▶ [Descrizione del compito]
Rispondi a queste domande sul testo dedicato alla cardiogenomica riportato più sotto:
(a) Secondo la didascalia dell'immagine, che cosa può aiutare a diagnosticare condizioni cardiache nascoste?
(b) Quale divisione della Penn Medicine è guidata da Dan Rader?
(c) Per quale motivo, secondo Dan Rader, molte malattie cardiovascolari causate da varianti di un singolo gene sono sottodiagnosticate?

▶ [Estratto del testo]
Cardiogenomica-Immagine: diversi geni aiutano il cuore a mantenere un battito sano. Il sequenziamento di questi geni può aiutare a diagnosticare condizioni cardiache nascoste. Credito: TUMEGGY/SPL/Getty Images-
I test per le varianti genetiche stanno guadagnando slancio nelle malattie cardiovascolari e stanno contribuendo a migliorare la diagnosi e il trattamento di precisione. Quali sono gli ultimi progressi nel campo della cardiogenomica e quali sono gli ostacoli all’adozione su larga scala?
“Molte malattie cardiovascolari causate da varianti di un singolo gene sono sottodiagnosticate perché il sequenziamento clinico è sottoutilizzato”, afferma Dan Rader, medico-ricercatore a capo della Divisione di Medicina Traslazionale e Genetica Umana presso la Penn Medicine. Il suo team sta sequenziando grandi popolazioni eterogenee per capire come le varianti genetiche rare contribuiscono alle malattie cardiovascolari. I ricercatori tanno scoprendo che le cause curabili vengono perse perché i medici non esaminano i geni dei pazienti.

▶ [Segmento di dati]

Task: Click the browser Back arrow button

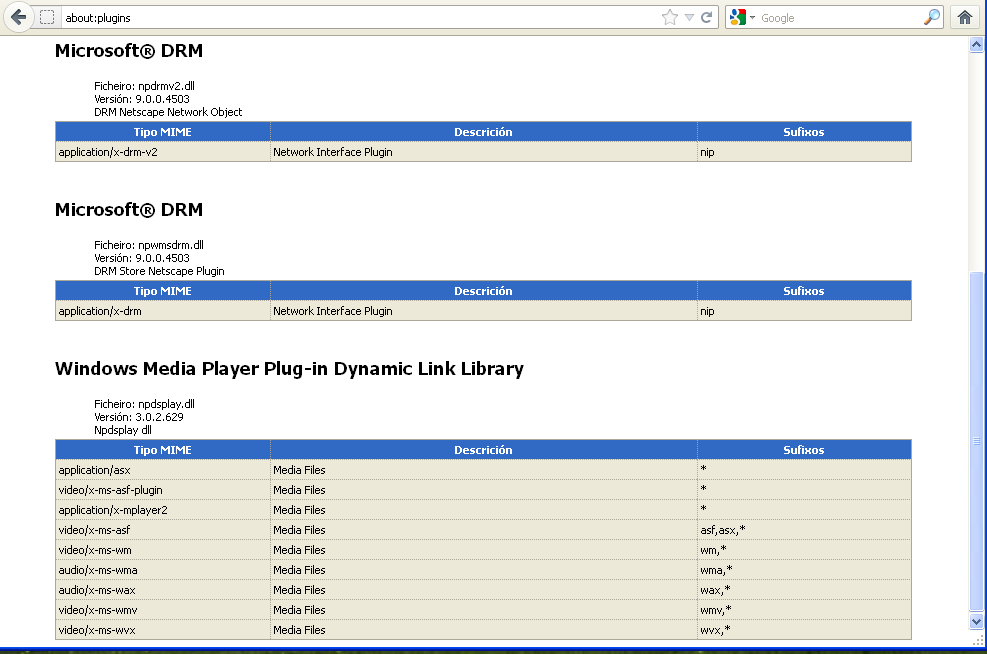Action: (17, 17)
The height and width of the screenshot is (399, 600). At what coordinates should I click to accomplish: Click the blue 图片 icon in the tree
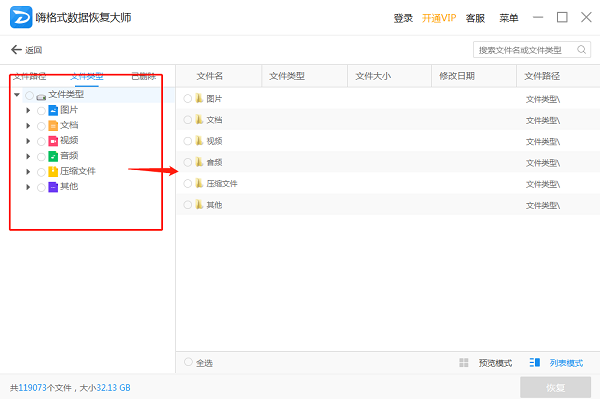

▶ [Risultato del compito]
(a) Il sequenziamento dei geni che aiutano il cuore a mantenere un battito sano.
(b) La Divisione di Medicina Traslazionale e Genetica Umana.
(c) Perché il sequenziamento clinico è sottoutilizzato.